Give back each line of the data exactly.
________________
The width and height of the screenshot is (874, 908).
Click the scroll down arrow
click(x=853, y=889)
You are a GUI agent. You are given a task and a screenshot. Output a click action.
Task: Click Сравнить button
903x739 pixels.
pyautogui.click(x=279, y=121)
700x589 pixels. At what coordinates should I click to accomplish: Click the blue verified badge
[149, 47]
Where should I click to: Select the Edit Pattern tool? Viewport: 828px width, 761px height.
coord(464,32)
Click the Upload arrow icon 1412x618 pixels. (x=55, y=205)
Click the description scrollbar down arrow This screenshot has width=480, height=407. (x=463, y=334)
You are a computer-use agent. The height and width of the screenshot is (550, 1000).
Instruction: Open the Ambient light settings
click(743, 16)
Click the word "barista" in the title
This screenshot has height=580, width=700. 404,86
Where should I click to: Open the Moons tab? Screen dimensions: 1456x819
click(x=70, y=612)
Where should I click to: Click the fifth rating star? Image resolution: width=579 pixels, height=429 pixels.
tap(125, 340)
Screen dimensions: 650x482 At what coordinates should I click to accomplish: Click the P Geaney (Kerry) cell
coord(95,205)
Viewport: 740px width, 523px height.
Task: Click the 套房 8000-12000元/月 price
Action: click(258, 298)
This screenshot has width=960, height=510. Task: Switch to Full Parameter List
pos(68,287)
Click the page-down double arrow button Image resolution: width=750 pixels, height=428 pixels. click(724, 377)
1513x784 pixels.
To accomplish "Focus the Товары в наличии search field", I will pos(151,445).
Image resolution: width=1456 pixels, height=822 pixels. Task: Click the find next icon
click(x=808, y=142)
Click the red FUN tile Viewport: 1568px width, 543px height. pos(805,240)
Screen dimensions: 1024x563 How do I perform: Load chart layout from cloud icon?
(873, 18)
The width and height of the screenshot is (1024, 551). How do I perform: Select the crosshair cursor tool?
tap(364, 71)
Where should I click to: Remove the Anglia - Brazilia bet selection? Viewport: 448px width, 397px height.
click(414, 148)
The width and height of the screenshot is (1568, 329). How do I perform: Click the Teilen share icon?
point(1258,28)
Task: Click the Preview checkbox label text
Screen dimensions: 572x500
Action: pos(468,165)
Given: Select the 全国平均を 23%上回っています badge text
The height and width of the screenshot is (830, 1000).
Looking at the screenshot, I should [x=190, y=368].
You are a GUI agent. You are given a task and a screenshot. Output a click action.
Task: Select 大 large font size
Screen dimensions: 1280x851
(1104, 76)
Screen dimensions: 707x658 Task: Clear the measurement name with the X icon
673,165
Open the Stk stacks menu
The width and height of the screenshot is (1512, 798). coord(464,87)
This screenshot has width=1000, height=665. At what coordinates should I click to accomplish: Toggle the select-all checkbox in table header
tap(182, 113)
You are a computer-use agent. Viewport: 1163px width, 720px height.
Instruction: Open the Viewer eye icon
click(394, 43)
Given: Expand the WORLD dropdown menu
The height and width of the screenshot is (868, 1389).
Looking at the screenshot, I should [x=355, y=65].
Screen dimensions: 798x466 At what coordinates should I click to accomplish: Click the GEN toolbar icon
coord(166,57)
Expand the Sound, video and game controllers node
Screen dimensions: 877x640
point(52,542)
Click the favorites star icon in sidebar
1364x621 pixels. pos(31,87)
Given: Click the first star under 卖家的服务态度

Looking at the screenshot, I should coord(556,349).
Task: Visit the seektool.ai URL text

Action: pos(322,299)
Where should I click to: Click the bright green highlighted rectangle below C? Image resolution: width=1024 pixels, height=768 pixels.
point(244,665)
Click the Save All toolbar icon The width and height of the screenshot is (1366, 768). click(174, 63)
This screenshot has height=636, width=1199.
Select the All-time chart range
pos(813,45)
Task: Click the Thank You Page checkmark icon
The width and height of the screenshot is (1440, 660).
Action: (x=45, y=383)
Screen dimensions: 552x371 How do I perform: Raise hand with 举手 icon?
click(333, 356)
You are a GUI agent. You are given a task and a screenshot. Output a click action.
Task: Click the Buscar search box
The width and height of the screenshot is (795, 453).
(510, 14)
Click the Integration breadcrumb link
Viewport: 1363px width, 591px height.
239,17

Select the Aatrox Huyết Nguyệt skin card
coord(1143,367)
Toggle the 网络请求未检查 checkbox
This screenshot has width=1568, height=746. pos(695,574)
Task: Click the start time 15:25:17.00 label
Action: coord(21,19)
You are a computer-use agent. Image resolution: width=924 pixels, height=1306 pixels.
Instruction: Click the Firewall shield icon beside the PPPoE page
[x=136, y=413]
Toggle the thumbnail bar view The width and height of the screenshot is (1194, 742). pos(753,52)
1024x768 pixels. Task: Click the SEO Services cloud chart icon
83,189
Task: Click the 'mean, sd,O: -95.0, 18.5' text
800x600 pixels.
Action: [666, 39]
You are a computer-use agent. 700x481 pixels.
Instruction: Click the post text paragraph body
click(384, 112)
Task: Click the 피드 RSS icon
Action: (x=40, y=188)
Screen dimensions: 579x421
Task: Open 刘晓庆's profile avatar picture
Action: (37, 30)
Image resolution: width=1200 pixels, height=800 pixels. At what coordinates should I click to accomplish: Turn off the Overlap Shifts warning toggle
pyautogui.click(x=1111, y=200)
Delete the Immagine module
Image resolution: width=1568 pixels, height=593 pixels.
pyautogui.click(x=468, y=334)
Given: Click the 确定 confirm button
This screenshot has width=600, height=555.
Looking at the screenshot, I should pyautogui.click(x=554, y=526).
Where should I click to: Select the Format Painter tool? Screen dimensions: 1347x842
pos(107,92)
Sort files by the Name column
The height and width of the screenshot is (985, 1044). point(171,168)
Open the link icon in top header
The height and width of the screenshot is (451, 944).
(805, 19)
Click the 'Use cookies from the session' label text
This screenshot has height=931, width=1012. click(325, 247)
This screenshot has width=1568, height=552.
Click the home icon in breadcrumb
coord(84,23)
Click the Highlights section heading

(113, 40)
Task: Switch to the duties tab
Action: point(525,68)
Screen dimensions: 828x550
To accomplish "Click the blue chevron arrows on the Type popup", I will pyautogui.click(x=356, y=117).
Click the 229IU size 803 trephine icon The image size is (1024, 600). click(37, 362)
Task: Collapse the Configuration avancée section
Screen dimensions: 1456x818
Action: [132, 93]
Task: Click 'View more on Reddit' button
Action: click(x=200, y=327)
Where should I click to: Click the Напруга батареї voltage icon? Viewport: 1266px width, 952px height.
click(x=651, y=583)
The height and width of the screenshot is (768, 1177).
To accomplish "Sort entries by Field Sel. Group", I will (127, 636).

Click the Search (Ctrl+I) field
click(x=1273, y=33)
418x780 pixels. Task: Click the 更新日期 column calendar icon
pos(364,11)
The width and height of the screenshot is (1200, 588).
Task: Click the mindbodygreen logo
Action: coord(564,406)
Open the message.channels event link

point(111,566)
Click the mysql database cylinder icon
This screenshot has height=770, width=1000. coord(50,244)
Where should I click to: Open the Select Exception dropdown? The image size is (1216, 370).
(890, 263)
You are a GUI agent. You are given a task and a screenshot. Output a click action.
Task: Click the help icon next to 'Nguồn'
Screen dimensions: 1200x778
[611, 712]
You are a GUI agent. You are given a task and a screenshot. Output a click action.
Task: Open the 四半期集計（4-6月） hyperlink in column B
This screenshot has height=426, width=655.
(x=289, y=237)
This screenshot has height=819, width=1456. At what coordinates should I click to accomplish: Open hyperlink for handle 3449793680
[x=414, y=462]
________________
## Task response
The width and height of the screenshot is (874, 908).
Click the scroll down arrow
click(x=853, y=889)
You are a GUI agent. You are given a task and a screenshot. Output a click action.
Task: Click Сравнить button
903x739 pixels.
pyautogui.click(x=279, y=121)
700x589 pixels. At what coordinates should I click to accomplish: Click the blue verified badge
[149, 47]
Where should I click to: Select the Edit Pattern tool? Viewport: 828px width, 761px height.
coord(464,32)
Click the Upload arrow icon 1412x618 pixels. (x=55, y=205)
Click the description scrollbar down arrow This screenshot has width=480, height=407. (x=463, y=334)
You are a computer-use agent. The height and width of the screenshot is (550, 1000).
Instruction: Open the Ambient light settings
click(743, 16)
Click the word "barista" in the title
This screenshot has height=580, width=700. 404,86
Where should I click to: Open the Moons tab? Screen dimensions: 1456x819
click(x=70, y=612)
Where should I click to: Click the fifth rating star? Image resolution: width=579 pixels, height=429 pixels.
tap(125, 340)
Screen dimensions: 650x482 At what coordinates should I click to accomplish: Click the P Geaney (Kerry) cell
coord(95,205)
Viewport: 740px width, 523px height.
Task: Click the 套房 8000-12000元/月 price
Action: click(258, 298)
This screenshot has width=960, height=510. Task: Switch to Full Parameter List
pos(68,287)
Click the page-down double arrow button Image resolution: width=750 pixels, height=428 pixels. click(724, 377)
1513x784 pixels.
To accomplish "Focus the Товары в наличии search field", I will pos(151,445).
Image resolution: width=1456 pixels, height=822 pixels. Task: Click the find next icon
click(x=808, y=142)
Click the red FUN tile Viewport: 1568px width, 543px height. pos(805,240)
Screen dimensions: 1024x563 How do I perform: Load chart layout from cloud icon?
(873, 18)
The width and height of the screenshot is (1024, 551). How do I perform: Select the crosshair cursor tool?
tap(364, 71)
Where should I click to: Remove the Anglia - Brazilia bet selection? Viewport: 448px width, 397px height.
click(414, 148)
The width and height of the screenshot is (1568, 329). How do I perform: Click the Teilen share icon?
point(1258,28)
Task: Click the Preview checkbox label text
Screen dimensions: 572x500
Action: pos(468,165)
Given: Select the 全国平均を 23%上回っています badge text
The height and width of the screenshot is (830, 1000).
Looking at the screenshot, I should [x=190, y=368].
You are a GUI agent. You are given a task and a screenshot. Output a click action.
Task: Select 大 large font size
Screen dimensions: 1280x851
(1104, 76)
Screen dimensions: 707x658 Task: Clear the measurement name with the X icon
673,165
Open the Stk stacks menu
The width and height of the screenshot is (1512, 798). coord(464,87)
This screenshot has width=1000, height=665. At what coordinates should I click to accomplish: Toggle the select-all checkbox in table header
tap(182, 113)
You are a computer-use agent. Viewport: 1163px width, 720px height.
Instruction: Open the Viewer eye icon
click(394, 43)
Given: Expand the WORLD dropdown menu
The height and width of the screenshot is (868, 1389).
Looking at the screenshot, I should [x=355, y=65].
Screen dimensions: 798x466 At what coordinates should I click to accomplish: Click the GEN toolbar icon
coord(166,57)
Expand the Sound, video and game controllers node
Screen dimensions: 877x640
point(52,542)
Click the favorites star icon in sidebar
1364x621 pixels. pos(31,87)
Given: Click the first star under 卖家的服务态度

Looking at the screenshot, I should coord(556,349).
Task: Visit the seektool.ai URL text

Action: pos(322,299)
Where should I click to: Click the bright green highlighted rectangle below C? Image resolution: width=1024 pixels, height=768 pixels.
point(244,665)
Click the Save All toolbar icon The width and height of the screenshot is (1366, 768). click(174, 63)
This screenshot has height=636, width=1199.
Select the All-time chart range
pos(813,45)
Task: Click the Thank You Page checkmark icon
The width and height of the screenshot is (1440, 660).
Action: (x=45, y=383)
Screen dimensions: 552x371 How do I perform: Raise hand with 举手 icon?
click(333, 356)
You are a GUI agent. You are given a task and a screenshot. Output a click action.
Task: Click the Buscar search box
The width and height of the screenshot is (795, 453).
(510, 14)
Click the Integration breadcrumb link
Viewport: 1363px width, 591px height.
239,17

Select the Aatrox Huyết Nguyệt skin card
coord(1143,367)
Toggle the 网络请求未检查 checkbox
This screenshot has width=1568, height=746. pos(695,574)
Task: Click the start time 15:25:17.00 label
Action: coord(21,19)
You are a computer-use agent. Image resolution: width=924 pixels, height=1306 pixels.
Instruction: Click the Firewall shield icon beside the PPPoE page
[x=136, y=413]
Toggle the thumbnail bar view The width and height of the screenshot is (1194, 742). pos(753,52)
1024x768 pixels. Task: Click the SEO Services cloud chart icon
83,189
Task: Click the 'mean, sd,O: -95.0, 18.5' text
800x600 pixels.
Action: [666, 39]
You are a computer-use agent. 700x481 pixels.
Instruction: Click the post text paragraph body
click(384, 112)
Task: Click the 피드 RSS icon
Action: (x=40, y=188)
Screen dimensions: 579x421
Task: Open 刘晓庆's profile avatar picture
Action: (37, 30)
Image resolution: width=1200 pixels, height=800 pixels. At what coordinates should I click to accomplish: Turn off the Overlap Shifts warning toggle
pyautogui.click(x=1111, y=200)
Delete the Immagine module
Image resolution: width=1568 pixels, height=593 pixels.
pyautogui.click(x=468, y=334)
Given: Click the 确定 confirm button
This screenshot has width=600, height=555.
Looking at the screenshot, I should pyautogui.click(x=554, y=526).
Where should I click to: Select the Format Painter tool? Screen dimensions: 1347x842
pos(107,92)
Sort files by the Name column
The height and width of the screenshot is (985, 1044). point(171,168)
Open the link icon in top header
The height and width of the screenshot is (451, 944).
(805, 19)
Click the 'Use cookies from the session' label text
This screenshot has height=931, width=1012. click(325, 247)
This screenshot has width=1568, height=552.
Click the home icon in breadcrumb
coord(84,23)
Click the Highlights section heading

(113, 40)
Task: Switch to the duties tab
Action: point(525,68)
Screen dimensions: 828x550
To accomplish "Click the blue chevron arrows on the Type popup", I will pyautogui.click(x=356, y=117).
Click the 229IU size 803 trephine icon The image size is (1024, 600). click(37, 362)
Task: Collapse the Configuration avancée section
Screen dimensions: 1456x818
Action: [132, 93]
Task: Click 'View more on Reddit' button
Action: click(x=200, y=327)
Where should I click to: Click the Напруга батареї voltage icon? Viewport: 1266px width, 952px height.
click(x=651, y=583)
The height and width of the screenshot is (768, 1177).
To accomplish "Sort entries by Field Sel. Group", I will (127, 636).

Click the Search (Ctrl+I) field
click(x=1273, y=33)
418x780 pixels. Task: Click the 更新日期 column calendar icon
pos(364,11)
The width and height of the screenshot is (1200, 588).
Task: Click the mindbodygreen logo
Action: coord(564,406)
Open the message.channels event link

point(111,566)
Click the mysql database cylinder icon
This screenshot has height=770, width=1000. coord(50,244)
Where should I click to: Open the Select Exception dropdown? The image size is (1216, 370).
(890, 263)
You are a GUI agent. You are given a task and a screenshot. Output a click action.
Task: Click the help icon next to 'Nguồn'
Screen dimensions: 1200x778
[611, 712]
You are a GUI agent. You are given a task and a screenshot. Output a click action.
Task: Open the 四半期集計（4-6月） hyperlink in column B
This screenshot has height=426, width=655.
(x=289, y=237)
This screenshot has height=819, width=1456. At what coordinates should I click to accomplish: Open hyperlink for handle 3449793680
[x=414, y=462]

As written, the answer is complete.